Task inputs:
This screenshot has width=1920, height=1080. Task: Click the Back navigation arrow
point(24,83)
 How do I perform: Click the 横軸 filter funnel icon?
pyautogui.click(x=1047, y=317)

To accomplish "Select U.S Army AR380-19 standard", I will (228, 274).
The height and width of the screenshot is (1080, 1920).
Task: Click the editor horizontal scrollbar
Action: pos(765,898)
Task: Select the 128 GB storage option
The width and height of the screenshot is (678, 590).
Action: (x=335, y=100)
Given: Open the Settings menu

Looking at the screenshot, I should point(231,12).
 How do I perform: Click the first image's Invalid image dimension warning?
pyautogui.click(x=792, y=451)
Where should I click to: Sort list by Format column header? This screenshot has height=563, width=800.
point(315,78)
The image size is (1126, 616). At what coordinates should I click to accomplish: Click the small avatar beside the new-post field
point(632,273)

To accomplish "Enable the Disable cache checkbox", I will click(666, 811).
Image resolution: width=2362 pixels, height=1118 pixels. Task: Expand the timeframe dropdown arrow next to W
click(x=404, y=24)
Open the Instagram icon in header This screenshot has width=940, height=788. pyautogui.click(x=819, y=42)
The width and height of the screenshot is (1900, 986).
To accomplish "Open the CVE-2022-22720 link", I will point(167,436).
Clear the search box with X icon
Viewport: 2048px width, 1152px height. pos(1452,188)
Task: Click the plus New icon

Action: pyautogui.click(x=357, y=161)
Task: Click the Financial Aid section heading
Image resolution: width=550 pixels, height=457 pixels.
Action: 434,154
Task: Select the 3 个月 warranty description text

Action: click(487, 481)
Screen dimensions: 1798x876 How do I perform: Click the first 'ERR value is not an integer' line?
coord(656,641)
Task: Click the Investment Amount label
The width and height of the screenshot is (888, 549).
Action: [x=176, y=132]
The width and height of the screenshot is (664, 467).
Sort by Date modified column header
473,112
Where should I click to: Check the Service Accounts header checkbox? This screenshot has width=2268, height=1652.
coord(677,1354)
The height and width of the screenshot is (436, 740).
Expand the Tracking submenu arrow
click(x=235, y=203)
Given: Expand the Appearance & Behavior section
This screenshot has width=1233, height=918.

Description of the task:
Rewrite the lines starting at the first one and ending at the line containing "point(315,78)", renaming "Settings menu" to "Preferences menu" and leaving everything else as it is.

Solution to this problem:
This screenshot has width=1920, height=1080. Task: Click the Back navigation arrow
point(24,83)
 How do I perform: Click the 横軸 filter funnel icon?
pyautogui.click(x=1047, y=317)

To accomplish "Select U.S Army AR380-19 standard", I will (228, 274).
The height and width of the screenshot is (1080, 1920).
Task: Click the editor horizontal scrollbar
Action: pos(765,898)
Task: Select the 128 GB storage option
The width and height of the screenshot is (678, 590).
Action: (x=335, y=100)
Given: Open the Preferences menu

Looking at the screenshot, I should point(231,12).
 How do I perform: Click the first image's Invalid image dimension warning?
pyautogui.click(x=792, y=451)
Where should I click to: Sort list by Format column header? This screenshot has height=563, width=800.
point(315,78)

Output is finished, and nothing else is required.